[Start of section]
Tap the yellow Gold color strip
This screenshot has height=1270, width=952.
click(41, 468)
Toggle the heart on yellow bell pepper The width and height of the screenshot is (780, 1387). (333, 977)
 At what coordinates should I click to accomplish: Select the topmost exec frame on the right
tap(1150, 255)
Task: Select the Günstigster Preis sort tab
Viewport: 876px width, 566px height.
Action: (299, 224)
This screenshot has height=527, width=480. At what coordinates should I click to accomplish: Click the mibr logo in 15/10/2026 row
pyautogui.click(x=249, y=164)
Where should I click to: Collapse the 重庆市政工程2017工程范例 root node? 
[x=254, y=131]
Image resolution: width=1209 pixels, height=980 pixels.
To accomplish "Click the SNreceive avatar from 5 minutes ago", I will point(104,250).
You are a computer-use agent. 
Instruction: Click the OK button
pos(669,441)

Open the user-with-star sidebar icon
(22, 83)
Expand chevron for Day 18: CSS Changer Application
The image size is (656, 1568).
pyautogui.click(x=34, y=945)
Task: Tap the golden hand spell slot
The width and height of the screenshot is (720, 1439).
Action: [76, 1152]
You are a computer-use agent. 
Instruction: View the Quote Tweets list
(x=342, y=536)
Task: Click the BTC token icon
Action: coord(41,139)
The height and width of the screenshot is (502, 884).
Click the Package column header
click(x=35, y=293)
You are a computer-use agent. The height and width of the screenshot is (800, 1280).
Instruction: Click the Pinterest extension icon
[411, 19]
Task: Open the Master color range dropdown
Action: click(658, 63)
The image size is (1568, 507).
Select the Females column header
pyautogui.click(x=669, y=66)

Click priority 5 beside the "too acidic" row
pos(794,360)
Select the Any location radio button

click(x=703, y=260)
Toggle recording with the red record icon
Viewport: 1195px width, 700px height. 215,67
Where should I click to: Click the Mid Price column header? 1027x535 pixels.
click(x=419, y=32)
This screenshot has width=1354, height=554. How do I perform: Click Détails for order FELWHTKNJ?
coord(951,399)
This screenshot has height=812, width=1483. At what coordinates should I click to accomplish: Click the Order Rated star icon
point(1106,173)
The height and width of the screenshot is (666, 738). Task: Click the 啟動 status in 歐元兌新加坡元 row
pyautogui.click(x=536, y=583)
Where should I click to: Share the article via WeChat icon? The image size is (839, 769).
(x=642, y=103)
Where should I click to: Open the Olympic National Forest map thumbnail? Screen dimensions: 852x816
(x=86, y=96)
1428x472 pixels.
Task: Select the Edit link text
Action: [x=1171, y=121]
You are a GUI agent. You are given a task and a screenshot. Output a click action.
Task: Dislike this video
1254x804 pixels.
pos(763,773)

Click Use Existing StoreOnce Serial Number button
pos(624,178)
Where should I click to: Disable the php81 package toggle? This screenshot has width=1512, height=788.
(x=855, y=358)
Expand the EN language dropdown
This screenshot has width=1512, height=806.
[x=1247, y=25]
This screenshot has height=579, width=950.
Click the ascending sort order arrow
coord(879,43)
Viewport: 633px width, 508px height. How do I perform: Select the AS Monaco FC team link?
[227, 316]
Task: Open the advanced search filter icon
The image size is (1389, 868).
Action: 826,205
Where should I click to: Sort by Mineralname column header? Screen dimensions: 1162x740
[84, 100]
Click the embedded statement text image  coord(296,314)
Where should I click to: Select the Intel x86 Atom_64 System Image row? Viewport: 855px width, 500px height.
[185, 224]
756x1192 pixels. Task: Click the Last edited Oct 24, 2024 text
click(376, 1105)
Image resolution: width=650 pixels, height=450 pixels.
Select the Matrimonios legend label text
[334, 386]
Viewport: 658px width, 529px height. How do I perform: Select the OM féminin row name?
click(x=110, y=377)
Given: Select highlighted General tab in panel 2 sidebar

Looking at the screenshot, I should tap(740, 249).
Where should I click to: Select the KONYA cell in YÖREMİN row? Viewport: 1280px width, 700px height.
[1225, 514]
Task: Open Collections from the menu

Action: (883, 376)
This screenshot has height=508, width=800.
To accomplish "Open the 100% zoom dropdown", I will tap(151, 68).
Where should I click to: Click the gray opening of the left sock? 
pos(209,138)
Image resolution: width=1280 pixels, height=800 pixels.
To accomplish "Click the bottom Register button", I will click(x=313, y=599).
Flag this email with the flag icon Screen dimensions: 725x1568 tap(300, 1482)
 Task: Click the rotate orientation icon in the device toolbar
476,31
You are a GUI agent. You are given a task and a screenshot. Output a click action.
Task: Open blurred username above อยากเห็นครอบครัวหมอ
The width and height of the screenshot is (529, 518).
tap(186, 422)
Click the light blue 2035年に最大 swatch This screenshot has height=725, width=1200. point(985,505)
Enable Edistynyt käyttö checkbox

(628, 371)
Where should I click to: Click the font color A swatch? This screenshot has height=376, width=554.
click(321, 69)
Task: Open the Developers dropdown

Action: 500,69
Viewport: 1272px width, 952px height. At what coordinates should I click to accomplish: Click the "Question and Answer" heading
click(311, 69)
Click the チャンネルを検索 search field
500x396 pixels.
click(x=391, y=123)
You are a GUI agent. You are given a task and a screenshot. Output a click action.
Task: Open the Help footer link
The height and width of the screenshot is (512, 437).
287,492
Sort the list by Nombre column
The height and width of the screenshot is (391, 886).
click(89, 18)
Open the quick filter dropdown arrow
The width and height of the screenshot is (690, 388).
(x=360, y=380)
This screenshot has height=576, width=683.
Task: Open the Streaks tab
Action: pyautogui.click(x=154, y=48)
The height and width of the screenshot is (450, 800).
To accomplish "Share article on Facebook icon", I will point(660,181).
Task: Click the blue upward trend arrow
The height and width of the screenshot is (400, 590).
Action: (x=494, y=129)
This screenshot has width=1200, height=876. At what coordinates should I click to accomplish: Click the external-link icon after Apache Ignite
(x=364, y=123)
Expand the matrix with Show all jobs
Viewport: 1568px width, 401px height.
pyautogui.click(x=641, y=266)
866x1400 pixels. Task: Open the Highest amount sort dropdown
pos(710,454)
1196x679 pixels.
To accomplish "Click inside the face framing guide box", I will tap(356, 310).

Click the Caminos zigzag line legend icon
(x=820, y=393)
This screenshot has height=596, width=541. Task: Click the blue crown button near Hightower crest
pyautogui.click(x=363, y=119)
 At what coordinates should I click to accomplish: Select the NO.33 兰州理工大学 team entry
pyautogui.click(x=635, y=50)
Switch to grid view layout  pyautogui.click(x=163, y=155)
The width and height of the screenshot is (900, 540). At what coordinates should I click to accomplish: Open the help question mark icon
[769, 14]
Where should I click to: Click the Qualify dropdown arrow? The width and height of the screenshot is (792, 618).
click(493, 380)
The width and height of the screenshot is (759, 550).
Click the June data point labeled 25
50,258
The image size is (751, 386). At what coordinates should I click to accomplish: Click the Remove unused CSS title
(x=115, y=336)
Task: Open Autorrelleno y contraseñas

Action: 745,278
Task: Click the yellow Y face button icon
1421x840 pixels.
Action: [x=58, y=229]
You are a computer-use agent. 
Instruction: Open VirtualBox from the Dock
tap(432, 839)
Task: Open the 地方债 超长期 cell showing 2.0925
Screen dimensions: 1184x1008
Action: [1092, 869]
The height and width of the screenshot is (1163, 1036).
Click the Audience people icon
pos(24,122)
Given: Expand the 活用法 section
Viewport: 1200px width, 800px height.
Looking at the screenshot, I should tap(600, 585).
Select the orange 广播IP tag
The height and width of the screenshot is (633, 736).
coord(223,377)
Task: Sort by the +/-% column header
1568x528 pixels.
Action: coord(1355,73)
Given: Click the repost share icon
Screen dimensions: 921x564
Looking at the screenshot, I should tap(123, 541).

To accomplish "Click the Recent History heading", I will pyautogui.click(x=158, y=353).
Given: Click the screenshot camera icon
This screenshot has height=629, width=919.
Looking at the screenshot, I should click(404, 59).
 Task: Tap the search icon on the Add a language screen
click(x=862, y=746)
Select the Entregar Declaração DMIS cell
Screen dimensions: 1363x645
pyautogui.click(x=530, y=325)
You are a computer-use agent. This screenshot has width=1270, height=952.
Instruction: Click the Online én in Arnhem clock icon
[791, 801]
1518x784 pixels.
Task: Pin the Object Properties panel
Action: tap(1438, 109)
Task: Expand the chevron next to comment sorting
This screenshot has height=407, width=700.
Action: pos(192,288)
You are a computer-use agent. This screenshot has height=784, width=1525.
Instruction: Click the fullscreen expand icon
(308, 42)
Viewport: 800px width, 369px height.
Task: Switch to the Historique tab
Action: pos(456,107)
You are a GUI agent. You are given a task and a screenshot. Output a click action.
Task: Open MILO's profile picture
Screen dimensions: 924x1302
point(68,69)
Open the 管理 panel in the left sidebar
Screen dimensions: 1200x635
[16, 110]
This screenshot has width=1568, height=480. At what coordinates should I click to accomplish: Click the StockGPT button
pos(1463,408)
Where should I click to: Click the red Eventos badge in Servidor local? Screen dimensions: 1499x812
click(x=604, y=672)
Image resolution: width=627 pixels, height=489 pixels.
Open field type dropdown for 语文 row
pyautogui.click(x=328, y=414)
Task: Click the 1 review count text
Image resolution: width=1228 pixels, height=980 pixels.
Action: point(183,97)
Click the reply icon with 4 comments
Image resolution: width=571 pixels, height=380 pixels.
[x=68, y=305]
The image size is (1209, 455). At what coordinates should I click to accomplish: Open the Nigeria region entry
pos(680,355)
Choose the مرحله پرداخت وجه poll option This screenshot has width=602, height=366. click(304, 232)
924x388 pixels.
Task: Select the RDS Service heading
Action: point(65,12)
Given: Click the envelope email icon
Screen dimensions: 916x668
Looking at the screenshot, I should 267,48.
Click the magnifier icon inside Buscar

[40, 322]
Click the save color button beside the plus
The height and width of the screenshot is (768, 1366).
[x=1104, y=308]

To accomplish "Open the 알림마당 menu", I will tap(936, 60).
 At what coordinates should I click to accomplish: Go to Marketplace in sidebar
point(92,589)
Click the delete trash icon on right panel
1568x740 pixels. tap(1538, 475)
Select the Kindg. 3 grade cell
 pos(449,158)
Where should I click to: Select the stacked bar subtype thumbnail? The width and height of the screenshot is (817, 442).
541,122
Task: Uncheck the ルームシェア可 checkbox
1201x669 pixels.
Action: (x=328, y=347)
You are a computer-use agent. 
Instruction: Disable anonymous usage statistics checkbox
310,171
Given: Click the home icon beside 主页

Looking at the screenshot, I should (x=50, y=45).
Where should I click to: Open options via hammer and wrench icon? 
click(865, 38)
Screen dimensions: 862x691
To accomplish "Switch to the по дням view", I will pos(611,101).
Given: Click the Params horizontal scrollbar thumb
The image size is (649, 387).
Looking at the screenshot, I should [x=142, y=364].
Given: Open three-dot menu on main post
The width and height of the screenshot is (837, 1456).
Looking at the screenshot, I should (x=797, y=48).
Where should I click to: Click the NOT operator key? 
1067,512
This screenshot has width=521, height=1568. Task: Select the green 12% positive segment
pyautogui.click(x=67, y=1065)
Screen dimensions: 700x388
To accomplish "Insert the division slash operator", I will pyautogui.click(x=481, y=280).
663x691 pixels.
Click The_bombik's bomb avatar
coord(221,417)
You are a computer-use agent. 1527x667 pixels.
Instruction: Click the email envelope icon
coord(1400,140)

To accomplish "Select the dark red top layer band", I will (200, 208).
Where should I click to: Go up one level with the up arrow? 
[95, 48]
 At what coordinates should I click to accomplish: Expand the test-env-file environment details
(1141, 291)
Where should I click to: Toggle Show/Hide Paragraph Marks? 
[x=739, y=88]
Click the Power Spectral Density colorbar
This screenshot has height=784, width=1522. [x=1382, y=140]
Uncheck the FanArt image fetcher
[End of section]
Each line in the entries above, starting at the line with "Flag this email" and ending at the line with "Sort the list by Nombre column", is to be printed exactly, and only those lines.

=== REPLY TO THE TASK ===
Flag this email with the flag icon Screen dimensions: 725x1568 tap(300, 1482)
 Task: Click the rotate orientation icon in the device toolbar
476,31
You are a GUI agent. You are given a task and a screenshot. Output a click action.
Task: Open blurred username above อยากเห็นครอบครัวหมอ
The width and height of the screenshot is (529, 518).
tap(186, 422)
Click the light blue 2035年に最大 swatch This screenshot has height=725, width=1200. point(985,505)
Enable Edistynyt käyttö checkbox

(628, 371)
Where should I click to: Click the font color A swatch? This screenshot has height=376, width=554.
click(321, 69)
Task: Open the Developers dropdown

Action: 500,69
Viewport: 1272px width, 952px height. At what coordinates should I click to accomplish: Click the "Question and Answer" heading
click(311, 69)
Click the チャンネルを検索 search field
500x396 pixels.
click(x=391, y=123)
You are a GUI agent. You are given a task and a screenshot. Output a click action.
Task: Open the Help footer link
The height and width of the screenshot is (512, 437).
287,492
Sort the list by Nombre column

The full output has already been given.